Esta mañana salí de casa temprano. De camino al coche, alcé la mano para saludar a una vecina de mi bloque que paseaba a su perro por la acera de enfrente. Tras quince minutos de trayecto más otros cinco de vueltas para intentar aparcar, me pareció que un coche se disponía a salir de su plaza y, acercándome hasta que el conductor podía verme, le pregunté con gesto de mano y cabeza si iba a salir. Una vez dentro del centro de salud, hice saber a un niño, llevándome el dedo índice de la mano a la boca, que aquel no era sitio para armar semejante jaleo y, tras un rato de espera en mi asiento, me levanté y lo ofrecí con los brazos a un anciano que llegaba. Todas estas acciones componen una simple cadena de indicaciones gestuales relacionadas con el día a día y es que, aunque el habla es la forma más elemental del lenguaje humano y la conversación una de las prácticas más comunes entre las personas, no debemos olvidar la comunicación no verbal como proceso clave que genera canales de expresión vitales a la hora de establecer relaciones con los otros. La imagen corporal, el contacto físico y visual, la expresión facial, los gestos, cargan de significado emocional y cognitivo nuestra intención comunicativa y, en esta sencilla reflexión, en un acto tan sumamente cotidiano que realizamos a diario sin pensar en ello, se basa una parte importante y fundamental del trabajo gestual de un director de orquesta.

Datos registrados —
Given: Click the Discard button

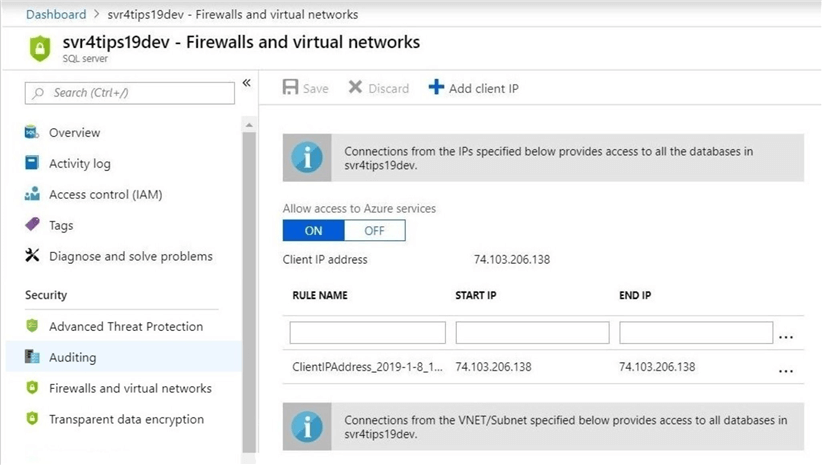Looking at the screenshot, I should point(379,88).
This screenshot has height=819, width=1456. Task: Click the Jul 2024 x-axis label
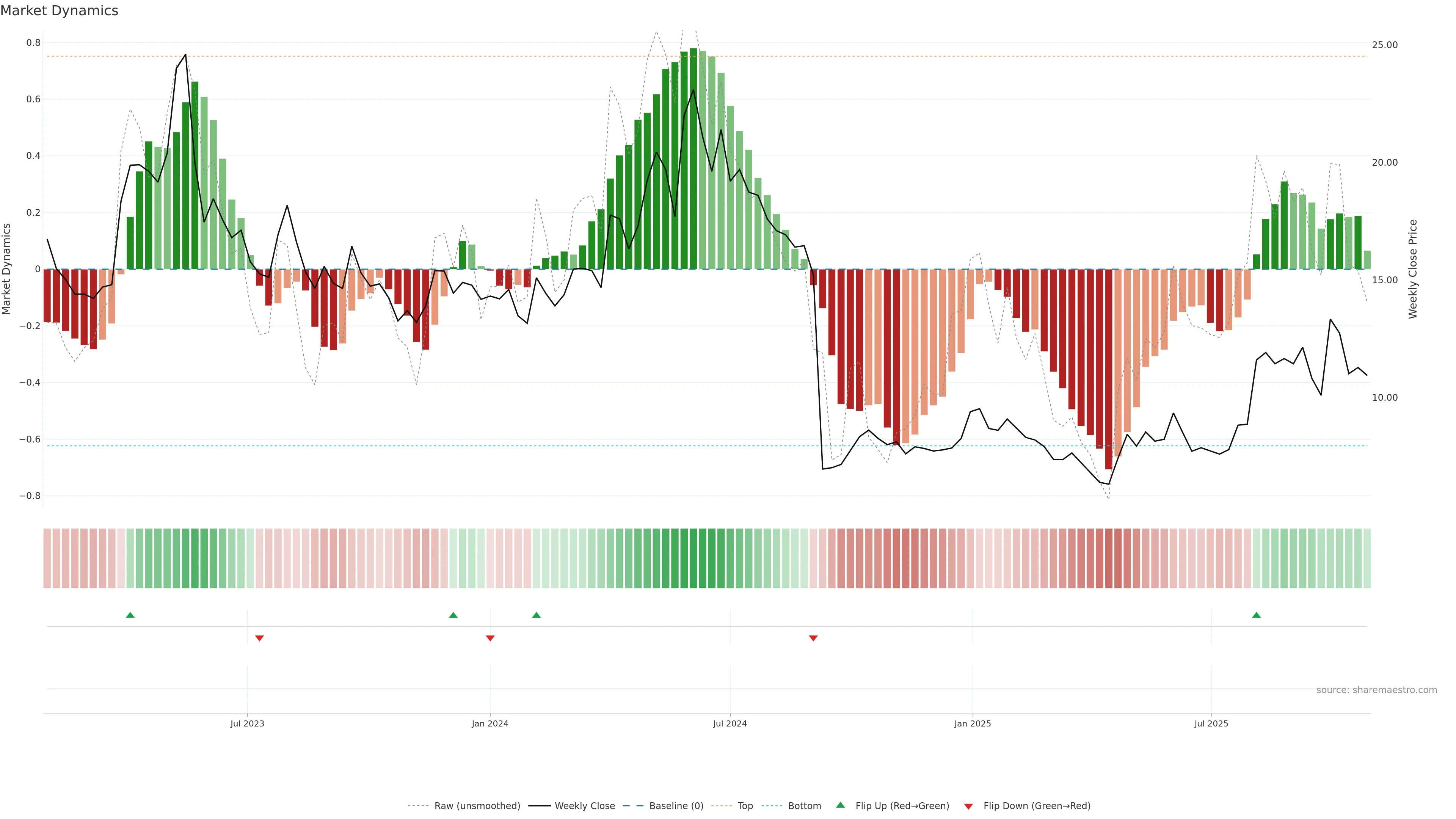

Ejercicio propuesto —
Repite, por favor, el texto sobre la comunicación no verbal completo y sin cambiar nada. El listado no hace falta para nada de lo que se pide.

Respuesta del ejercicio —
Esta mañana salí de casa temprano. De camino al coche, alcé la mano para saludar a una vecina de mi bloque que paseaba a su perro por la acera de enfrente. Tras quince minutos de trayecto más otros cinco de vueltas para intentar aparcar, me pareció que un coche se disponía a salir de su plaza y, acercándome hasta que el conductor podía verme, le pregunté con gesto de mano y cabeza si iba a salir. Una vez dentro del centro de salud, hice saber a un niño, llevándome el dedo índice de la mano a la boca, que aquel no era sitio para armar semejante jaleo y, tras un rato de espera en mi asiento, me levanté y lo ofrecí con los brazos a un anciano que llegaba. Todas estas acciones componen una simple cadena de indicaciones gestuales relacionadas con el día a día y es que, aunque el habla es la forma más elemental del lenguaje humano y la conversación una de las prácticas más comunes entre las personas, no debemos olvidar la comunicación no verbal como proceso clave que genera canales de expresión vitales a la hora de establecer relaciones con los otros. La imagen corporal, el contacto físico y visual, la expresión facial, los gestos, cargan de significado emocional y cognitivo nuestra intención comunicativa y, en esta sencilla reflexión, en un acto tan sumamente cotidiano que realizamos a diario sin pensar en ello, se basa una parte importante y fundamental del trabajo gestual de un director de orquesta.